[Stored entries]
-- Opening Marker --

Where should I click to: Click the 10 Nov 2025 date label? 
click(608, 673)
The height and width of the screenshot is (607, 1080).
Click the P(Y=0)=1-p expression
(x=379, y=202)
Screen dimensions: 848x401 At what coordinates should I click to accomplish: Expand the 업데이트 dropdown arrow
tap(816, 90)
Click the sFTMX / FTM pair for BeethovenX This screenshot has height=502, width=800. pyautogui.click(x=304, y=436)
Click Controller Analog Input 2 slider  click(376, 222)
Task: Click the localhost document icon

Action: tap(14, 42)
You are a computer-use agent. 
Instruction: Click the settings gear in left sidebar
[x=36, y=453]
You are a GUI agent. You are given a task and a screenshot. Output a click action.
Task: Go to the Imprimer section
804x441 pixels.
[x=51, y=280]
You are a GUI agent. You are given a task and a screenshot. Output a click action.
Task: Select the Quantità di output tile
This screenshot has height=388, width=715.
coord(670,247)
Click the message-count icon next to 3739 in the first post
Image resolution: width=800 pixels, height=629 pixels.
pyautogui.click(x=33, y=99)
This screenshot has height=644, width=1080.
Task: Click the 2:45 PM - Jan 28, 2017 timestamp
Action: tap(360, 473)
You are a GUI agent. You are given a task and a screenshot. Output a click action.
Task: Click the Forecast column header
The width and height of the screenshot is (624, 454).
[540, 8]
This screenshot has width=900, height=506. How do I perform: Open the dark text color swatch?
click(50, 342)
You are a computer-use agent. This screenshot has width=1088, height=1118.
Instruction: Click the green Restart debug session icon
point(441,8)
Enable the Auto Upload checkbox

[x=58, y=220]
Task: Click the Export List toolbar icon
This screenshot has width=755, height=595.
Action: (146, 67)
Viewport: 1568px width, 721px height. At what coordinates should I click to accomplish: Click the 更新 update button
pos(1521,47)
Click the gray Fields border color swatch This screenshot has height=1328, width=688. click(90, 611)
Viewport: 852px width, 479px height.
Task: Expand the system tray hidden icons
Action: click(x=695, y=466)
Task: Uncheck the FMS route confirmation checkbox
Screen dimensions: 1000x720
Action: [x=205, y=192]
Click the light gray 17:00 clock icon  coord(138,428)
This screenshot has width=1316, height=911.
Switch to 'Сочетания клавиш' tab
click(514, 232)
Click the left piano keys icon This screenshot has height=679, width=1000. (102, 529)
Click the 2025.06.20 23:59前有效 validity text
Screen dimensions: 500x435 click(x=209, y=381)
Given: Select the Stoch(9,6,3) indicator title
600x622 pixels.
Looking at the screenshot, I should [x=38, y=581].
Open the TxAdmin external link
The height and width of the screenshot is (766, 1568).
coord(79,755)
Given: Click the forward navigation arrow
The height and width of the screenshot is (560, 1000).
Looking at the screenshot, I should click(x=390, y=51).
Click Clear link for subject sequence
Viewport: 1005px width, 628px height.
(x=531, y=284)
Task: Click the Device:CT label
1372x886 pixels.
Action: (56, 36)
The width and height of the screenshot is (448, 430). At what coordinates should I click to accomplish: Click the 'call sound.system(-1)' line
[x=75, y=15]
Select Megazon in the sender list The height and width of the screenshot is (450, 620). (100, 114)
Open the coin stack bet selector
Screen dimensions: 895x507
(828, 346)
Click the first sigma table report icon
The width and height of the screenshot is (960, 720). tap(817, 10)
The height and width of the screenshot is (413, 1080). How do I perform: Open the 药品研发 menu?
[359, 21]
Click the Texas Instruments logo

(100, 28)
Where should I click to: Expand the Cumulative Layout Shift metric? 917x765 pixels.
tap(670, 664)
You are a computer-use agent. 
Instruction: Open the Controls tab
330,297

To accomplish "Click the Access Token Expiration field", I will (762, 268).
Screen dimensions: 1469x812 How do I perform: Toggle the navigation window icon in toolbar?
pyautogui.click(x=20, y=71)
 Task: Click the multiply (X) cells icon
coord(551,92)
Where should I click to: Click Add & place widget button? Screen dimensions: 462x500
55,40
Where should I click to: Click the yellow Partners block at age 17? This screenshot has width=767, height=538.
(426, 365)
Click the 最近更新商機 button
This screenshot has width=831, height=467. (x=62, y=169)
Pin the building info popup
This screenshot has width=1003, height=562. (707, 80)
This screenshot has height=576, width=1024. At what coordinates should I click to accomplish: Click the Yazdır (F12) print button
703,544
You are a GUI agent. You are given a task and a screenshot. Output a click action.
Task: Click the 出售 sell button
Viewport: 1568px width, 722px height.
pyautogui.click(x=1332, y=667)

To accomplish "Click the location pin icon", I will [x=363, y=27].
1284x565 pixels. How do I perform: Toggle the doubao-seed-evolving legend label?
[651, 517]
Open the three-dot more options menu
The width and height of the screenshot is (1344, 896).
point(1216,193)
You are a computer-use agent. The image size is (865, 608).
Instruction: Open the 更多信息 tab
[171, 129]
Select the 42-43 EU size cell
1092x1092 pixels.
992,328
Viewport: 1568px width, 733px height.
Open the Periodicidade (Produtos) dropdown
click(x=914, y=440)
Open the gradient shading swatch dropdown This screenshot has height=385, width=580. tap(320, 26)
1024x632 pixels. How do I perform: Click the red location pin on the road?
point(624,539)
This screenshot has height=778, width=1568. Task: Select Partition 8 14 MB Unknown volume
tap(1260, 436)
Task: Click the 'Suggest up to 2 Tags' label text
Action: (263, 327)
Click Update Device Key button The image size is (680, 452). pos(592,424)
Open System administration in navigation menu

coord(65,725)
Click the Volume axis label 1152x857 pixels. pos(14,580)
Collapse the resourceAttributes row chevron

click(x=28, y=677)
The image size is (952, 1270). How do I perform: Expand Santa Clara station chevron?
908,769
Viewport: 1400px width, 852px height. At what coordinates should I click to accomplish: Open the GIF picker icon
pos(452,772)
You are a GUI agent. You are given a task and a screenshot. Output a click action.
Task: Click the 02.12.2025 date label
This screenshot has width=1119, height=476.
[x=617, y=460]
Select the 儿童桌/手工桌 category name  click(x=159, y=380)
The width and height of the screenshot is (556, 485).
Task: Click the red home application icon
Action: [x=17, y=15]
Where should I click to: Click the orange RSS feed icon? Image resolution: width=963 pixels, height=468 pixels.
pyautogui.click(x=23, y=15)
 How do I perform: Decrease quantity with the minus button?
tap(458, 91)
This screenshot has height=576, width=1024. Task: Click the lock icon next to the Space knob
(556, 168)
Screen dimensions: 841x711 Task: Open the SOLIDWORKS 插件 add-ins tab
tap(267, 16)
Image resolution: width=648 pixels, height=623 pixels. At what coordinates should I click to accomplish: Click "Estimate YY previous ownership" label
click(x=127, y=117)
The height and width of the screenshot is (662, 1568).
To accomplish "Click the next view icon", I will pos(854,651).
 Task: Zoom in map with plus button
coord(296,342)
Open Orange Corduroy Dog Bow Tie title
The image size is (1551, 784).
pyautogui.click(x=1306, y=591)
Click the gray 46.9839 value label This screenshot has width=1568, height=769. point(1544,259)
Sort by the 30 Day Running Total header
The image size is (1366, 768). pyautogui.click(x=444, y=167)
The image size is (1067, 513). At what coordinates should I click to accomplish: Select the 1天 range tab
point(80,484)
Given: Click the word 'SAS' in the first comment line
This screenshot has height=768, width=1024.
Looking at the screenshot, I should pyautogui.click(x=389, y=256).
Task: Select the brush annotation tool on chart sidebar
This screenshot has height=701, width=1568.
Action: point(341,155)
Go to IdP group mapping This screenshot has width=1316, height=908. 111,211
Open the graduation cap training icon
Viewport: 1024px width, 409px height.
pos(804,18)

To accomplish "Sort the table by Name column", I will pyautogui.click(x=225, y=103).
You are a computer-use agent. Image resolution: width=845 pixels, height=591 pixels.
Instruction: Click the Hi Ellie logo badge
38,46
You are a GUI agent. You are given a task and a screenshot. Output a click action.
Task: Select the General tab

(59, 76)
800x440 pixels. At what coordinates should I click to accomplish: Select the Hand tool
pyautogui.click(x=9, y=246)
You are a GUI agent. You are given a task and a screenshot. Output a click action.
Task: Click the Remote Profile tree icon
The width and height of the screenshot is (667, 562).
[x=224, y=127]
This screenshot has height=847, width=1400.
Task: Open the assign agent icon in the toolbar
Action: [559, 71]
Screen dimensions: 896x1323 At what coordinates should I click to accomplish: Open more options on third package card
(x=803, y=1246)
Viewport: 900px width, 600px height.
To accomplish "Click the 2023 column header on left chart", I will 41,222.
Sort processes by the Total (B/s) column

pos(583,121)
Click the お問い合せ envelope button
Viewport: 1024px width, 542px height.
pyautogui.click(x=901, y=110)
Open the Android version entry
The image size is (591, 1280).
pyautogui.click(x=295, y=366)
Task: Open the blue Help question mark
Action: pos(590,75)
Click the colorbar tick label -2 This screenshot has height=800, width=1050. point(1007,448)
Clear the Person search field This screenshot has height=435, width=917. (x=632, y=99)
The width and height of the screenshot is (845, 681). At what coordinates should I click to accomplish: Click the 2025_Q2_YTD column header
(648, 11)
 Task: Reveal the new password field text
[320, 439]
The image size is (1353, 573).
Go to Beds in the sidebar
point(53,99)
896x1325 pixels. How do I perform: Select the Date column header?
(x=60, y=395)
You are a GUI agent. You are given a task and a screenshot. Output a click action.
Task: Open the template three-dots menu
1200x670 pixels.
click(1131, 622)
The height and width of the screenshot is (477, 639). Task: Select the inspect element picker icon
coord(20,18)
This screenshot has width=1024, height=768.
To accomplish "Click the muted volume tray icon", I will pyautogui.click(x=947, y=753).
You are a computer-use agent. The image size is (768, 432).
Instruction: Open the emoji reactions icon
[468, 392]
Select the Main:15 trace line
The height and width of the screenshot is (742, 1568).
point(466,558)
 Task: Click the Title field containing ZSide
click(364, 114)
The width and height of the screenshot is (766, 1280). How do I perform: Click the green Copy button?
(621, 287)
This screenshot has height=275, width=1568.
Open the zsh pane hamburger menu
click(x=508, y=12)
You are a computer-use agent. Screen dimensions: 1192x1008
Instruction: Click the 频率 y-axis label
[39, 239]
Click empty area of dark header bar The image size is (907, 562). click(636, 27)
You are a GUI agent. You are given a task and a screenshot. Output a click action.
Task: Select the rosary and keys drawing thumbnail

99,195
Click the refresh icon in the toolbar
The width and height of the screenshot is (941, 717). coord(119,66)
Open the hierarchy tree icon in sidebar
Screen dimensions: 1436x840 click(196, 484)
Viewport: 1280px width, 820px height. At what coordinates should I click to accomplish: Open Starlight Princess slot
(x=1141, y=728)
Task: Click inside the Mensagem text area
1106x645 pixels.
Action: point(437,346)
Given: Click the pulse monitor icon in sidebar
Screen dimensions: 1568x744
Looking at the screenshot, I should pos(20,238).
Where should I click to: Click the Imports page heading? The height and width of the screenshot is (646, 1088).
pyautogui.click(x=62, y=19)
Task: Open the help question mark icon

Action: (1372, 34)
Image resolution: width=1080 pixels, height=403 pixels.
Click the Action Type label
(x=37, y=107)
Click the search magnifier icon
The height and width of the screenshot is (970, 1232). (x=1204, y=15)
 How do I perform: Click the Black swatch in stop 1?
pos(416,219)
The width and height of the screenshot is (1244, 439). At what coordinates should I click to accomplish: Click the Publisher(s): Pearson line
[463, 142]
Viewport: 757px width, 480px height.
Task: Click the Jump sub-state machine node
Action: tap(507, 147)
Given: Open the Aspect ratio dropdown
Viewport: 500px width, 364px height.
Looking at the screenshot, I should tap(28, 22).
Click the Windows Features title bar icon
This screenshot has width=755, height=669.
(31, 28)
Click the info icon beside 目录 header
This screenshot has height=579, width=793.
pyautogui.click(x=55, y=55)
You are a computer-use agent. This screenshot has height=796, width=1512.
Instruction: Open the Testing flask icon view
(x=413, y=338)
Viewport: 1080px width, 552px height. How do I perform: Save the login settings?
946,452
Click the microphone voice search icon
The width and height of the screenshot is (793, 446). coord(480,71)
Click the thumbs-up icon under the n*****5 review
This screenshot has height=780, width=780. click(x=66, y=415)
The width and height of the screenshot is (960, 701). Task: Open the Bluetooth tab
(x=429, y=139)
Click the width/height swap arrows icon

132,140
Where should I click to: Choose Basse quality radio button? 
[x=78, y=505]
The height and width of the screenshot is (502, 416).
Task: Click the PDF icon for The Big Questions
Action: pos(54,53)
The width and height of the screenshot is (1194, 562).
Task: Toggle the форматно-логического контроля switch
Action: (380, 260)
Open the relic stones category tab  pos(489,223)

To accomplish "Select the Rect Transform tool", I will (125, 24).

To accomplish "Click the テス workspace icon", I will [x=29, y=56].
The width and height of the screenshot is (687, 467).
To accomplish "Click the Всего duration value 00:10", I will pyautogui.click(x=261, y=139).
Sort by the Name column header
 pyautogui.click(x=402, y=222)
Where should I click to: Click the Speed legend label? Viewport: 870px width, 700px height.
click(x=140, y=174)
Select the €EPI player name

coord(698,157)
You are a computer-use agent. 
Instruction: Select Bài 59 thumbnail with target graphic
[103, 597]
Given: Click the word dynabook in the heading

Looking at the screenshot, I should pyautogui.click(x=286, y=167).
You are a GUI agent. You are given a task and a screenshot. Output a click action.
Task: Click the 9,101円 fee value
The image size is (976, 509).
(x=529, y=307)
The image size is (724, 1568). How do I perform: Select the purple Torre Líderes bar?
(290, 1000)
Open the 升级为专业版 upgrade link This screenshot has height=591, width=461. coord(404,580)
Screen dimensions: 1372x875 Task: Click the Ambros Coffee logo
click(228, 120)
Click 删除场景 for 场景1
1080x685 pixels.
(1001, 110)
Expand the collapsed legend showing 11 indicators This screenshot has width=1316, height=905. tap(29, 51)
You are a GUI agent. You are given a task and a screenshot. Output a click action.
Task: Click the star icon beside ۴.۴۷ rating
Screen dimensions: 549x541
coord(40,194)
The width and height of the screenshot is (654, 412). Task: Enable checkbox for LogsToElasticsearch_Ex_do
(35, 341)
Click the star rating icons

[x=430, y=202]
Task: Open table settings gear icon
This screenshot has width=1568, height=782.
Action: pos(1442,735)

-- Closing Marker --

#### TASK DESCRIPTION
Return the number of lines in the records holding the string "value", without any other words.

#### FINAL ANSWER
3